Indicate by check mark whether the registrant
is an emerging growth company as defined in Rule 405 of the Securities Act of 1933 (17 CFR §230.405) or Rule 12b-2 of the
Securities Exchange Act of 1934 (17 CFR §240.12b-2).
Emerging growth company ☐
If an emerging growth company, indicate by
check mark if the registrant has elected not to use the extended transition period for complying with any new or revised financial
accounting standards provided pursuant to Section 13(a) of the Exchange Act. ☐
Item 3.02 Unregistered Sales of Equity Securities.
From July 22, 2020 to September 9, 2020, Coro Global Inc. (the “Company”)
issued and sold to accredited investors an aggregate of 218,000 shares of common stock at a purchase price of $5.00 per share,
for aggregate gross proceeds of $1,090,000.

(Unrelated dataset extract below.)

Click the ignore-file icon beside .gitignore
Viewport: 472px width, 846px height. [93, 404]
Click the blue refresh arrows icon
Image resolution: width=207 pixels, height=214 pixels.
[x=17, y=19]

In connection with the foregoing, the Company relied upon the exemption
from registration provided by Section 4(a)(2) under the Securities Act of 1933, as amended, for transactions not involving a public
offering.
SIGNATURES
Pursuant to the requirements
of the Securities Exchange Act of 1934, the registrant has duly caused this report to be signed on its behalf by the undersigned
thereunto duly authorized.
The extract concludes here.